Child passenger safety is one of the nation’s most significant injury prevention initiatives, as motor vehicle crashes are the leading cause of injury and death for young children. In 2009, there were 250 occupant fatalities among children younger than 4 years old. Of the 235 fatalities for which restraint was known, 31 percent were totally unrestrained.
Through her work at AIPC, Seethaler helps host the annual Alaska CPS Conference, where CPS technicians from all throughout the state travel hundreds of miles to attend. The conference presents an opportunity for Alaska CPS technicians to learn together and share stories of how technicians work through the challenges with small communities statewide to encourage families to safely secure their children.
Seethaler’s biggest piece advice for parents is to get their seat checked by a certified technician, “It’s easy, free and could save the life of your child.”

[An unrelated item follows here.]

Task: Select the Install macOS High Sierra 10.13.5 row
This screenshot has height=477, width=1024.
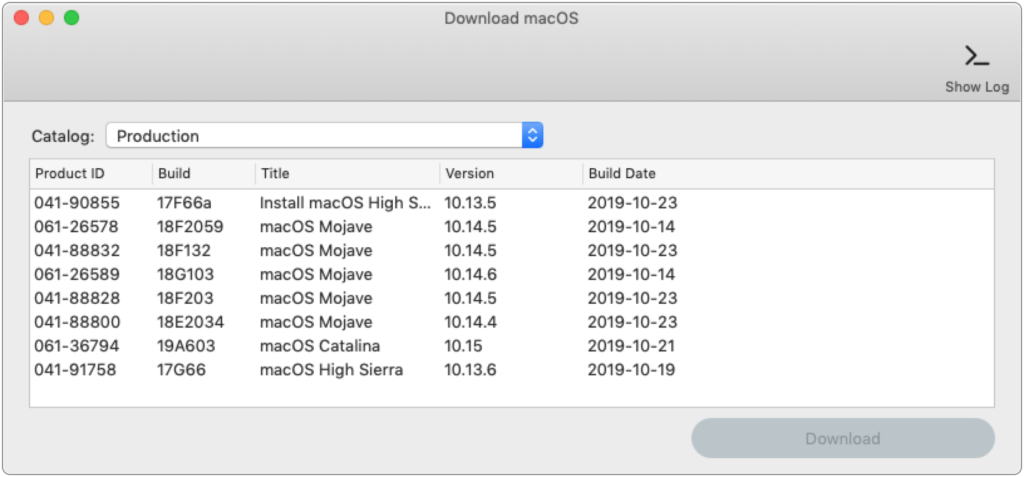Action: (512, 203)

Tens of thousands of individuals have been certified as Child Passenger Safety Technicians and Technician Instructors since the standardized curriculum and certification program began in early 1998. CPS Technicians and Instructors put their knowledge to work teaching parents and caregivers to properly protect their children and to provide "hands-on" assistance in the proper use of child restraint systems and safety belts.
The National Highway Transportation Safety Administration estimates that child restraints saved 309 lives in 2009 among children younger than 5, and an additional 63 lives of such children could have been saved if all had used child safety seats. Additionally, an estimated 9,310 lives have been saved by child restraints from 1975 through 2009.
The National Child Passenger Safety Board awarded Seethaler with the second annual Child Passenger Safety Technician of the Year Award at the Lifesavers Conference in Orlando, Florida on June 13, 2012. Board President Amy Heinzen also awarded Seethaler with a check in the amount of five-hundred dollars on behalf of AAA National.